As for religious exemptions, given the analogy to race, why should religious institutions receive an exemption? Again, if the idea is that the opinions of moral traditionalists are bigotry and that acting on them is acting on bigotry, there is no particular reason why religious exemptions to laws against such allegedly bigoted behavior should be permitted. One could take a more strongly libertarian line and hold that people should be allowed to act like bigots if they want to, but that position is no part of the homosexual and transgender rights agenda, nor for that matter is it one of the premises of the civil rights movement on which the homosexual activists are basing their efforts.

The Chase Bank survey shows, too, that even your private opinions that dissent from the reigning orthodoxy will be hounded out into the open so that you can be penalized. One of the employees who reported the survey put it well:

With the way things are going and the fact that LGBT rights are being viewed as pretty much tantamount to the civil rights movement of the mid ‘50s to late ‘60s, not selecting that option is essentially saying, "I’m not an ally of civil rights," which is a vague way to say, "I’m a bigot." The worry among many of us is that those who didn’t select that poorly placed, irrelevant option will be placed on the ‘you can fire these people first’ list.

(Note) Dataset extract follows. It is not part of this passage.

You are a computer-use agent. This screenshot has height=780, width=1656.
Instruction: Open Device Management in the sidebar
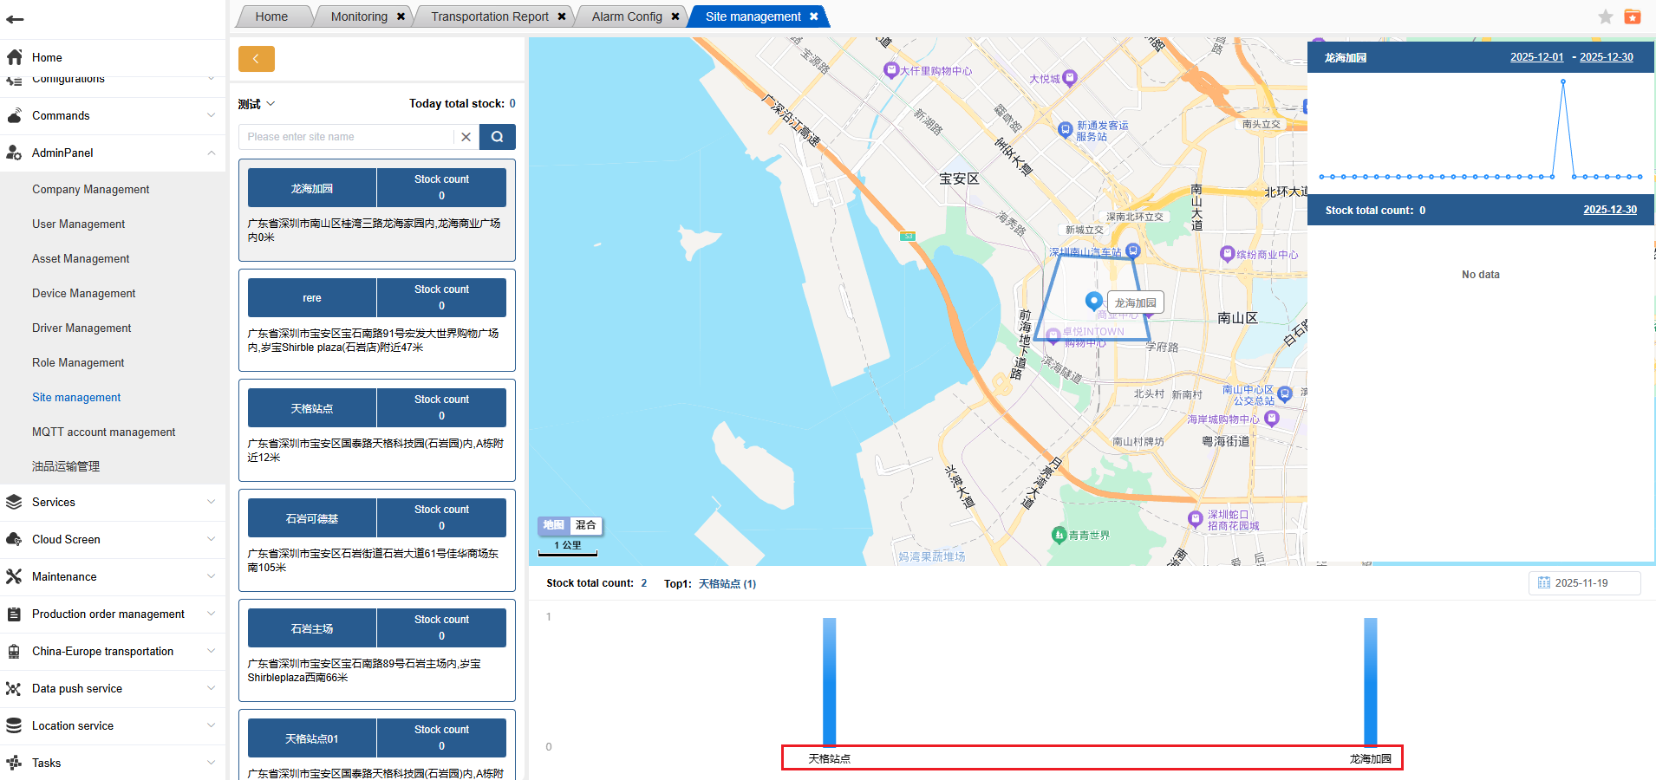(84, 293)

Exactly. No live and let live is possible. Suppose that A thinks that B is a pervert and B thinks that A is a bigot for thinking that B is a pervert. One of these perspectives is going to be controlling in various social interactions, and to the extent that it is, the person on the other side is going to be disfavored. If A is permitted to act upon his opinion that B is a pervert, it is entirely predictable that B will sometimes not get jobs, positions, or other favorable outcomes that he might want. If B (and those who agree with B) have the power and permission to act upon the opinion that A is a bigot for thinking that B is a pervert, then the same will follow, mutatis mutandis--A will be disfavored when his "bigotry" is discovered.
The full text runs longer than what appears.